These are the key concepts you need to understand to accurately answer the question.

Binomial Probability Formula
The binomial probability formula is a fundamental tool when dealing with discrete probability distributions in statistics. It is particularly useful in determining the likelihood of a specific number of successes in a fixed number of independent trials.

For a given number of trials, denoted by \(n\), the probability of observing exactly \(k\) successes, where the success probability is \(p\), the binomial probability is given by:
\[ P(X = k) = {n \choose k}p^k(1-p)^{n-k} \]
This equation uses the combination function \({n \choose k}\), which computes the number of ways to choose \(k\) successes out of \(n\) trials. The term \(p^k\) represents the probability of having \(k\) successes, while \((1-p)^{n-k}\) is the probability of the remaining trials resulting in failures.

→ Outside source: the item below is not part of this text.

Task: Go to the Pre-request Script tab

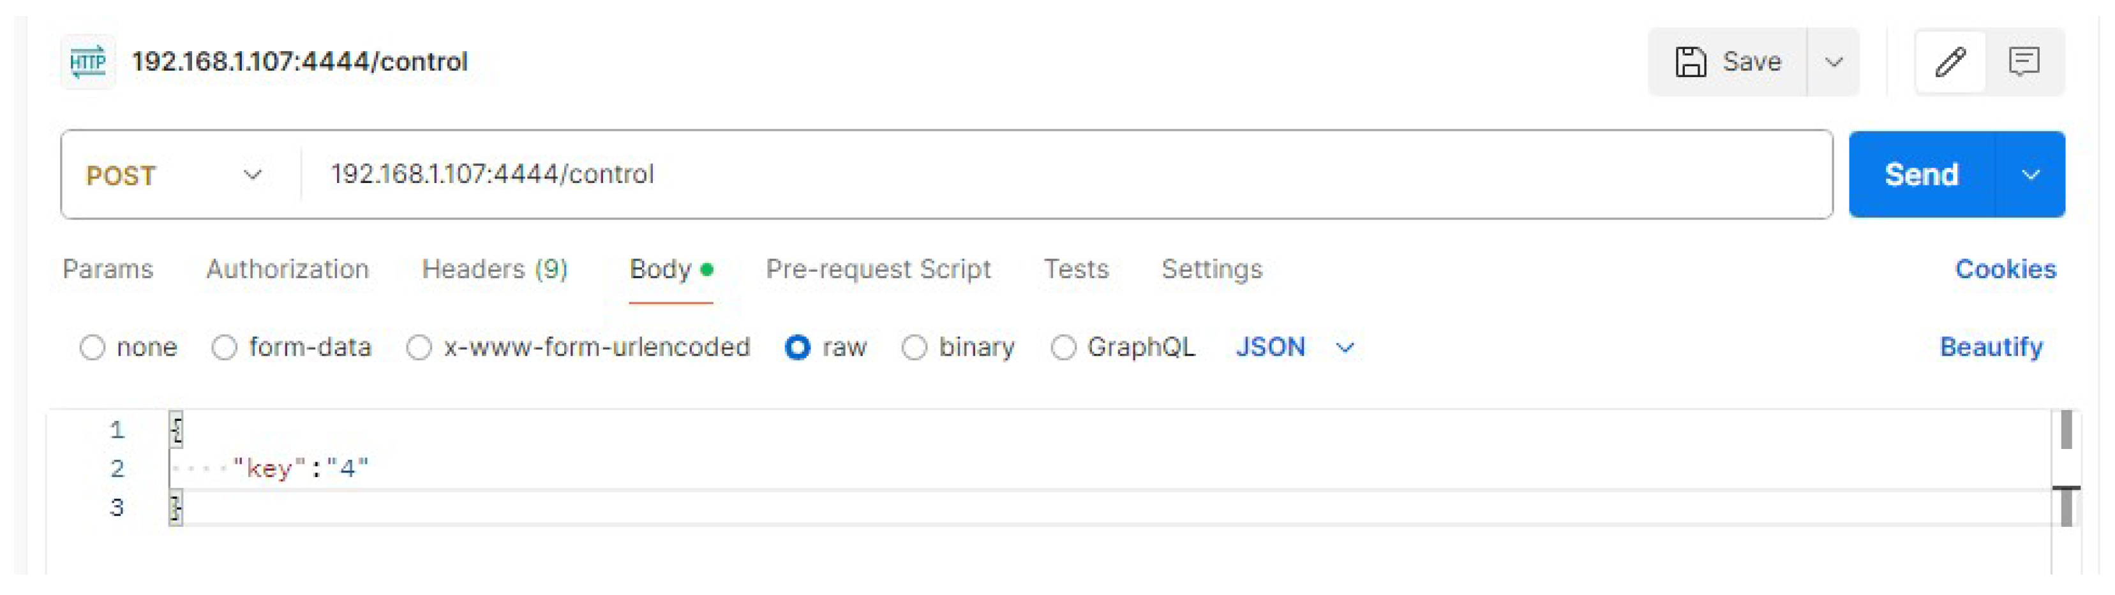Action: pyautogui.click(x=878, y=269)
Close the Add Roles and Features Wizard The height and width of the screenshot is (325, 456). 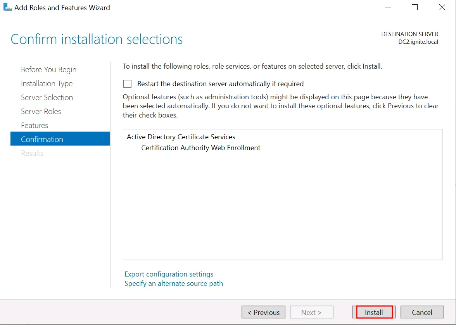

When conducting a hypothesis test for proportions, this formula allows us to calculate the probability of outcomes under the null hypothesis. In cases where the sample size is small, or the expected number of successes is low, using the binomial formula over a normal approximation can be more accurate.
One-Sample Proportion Test
An essential aspect of statistical analysis is the one-sample proportion test, which is used to infer if a sample proportion of successes from one group differs significantly from a known or hypothesized population proportion.

The test statistic for a one-sample proportion test is typically calculated by:
\[ z = \frac{\hat{p} - p_0}{\sqrt{\frac{p_0(1-p_0)}{n}}} \]
where \(\hat{p}\) is the observed sample proportion, \(p_0\) is the hypothesized population proportion under the null hypothesis, and \(n\) is the sample size.

This z-score tells us how many standard deviations our sample proportion is from the hypothesized population proportion. However, if the sample size or the success probability under the null hypothesis is very small, such as in the given problem, the z-score cannot be used. Indeed, we might instead use a binomial test as an alternative. This test employs the aforementioned binomial probability formula to consider all possible outcomes that could support the alternative hypothesis.
Null and Alternative Hypothesis
When engaging in hypothesis testing, researchers formulate two competing hypotheses: the null hypothesis \((H_0)\) and the alternative hypothesis \((H_a)\).

The null hypothesis is a statement of no effect or no difference, which in the case of proportion tests, often posits that a certain population proportion equals a specific value. For instance, stating \(H_0: p = 0\) suggests that a treatment or intervention has no effect.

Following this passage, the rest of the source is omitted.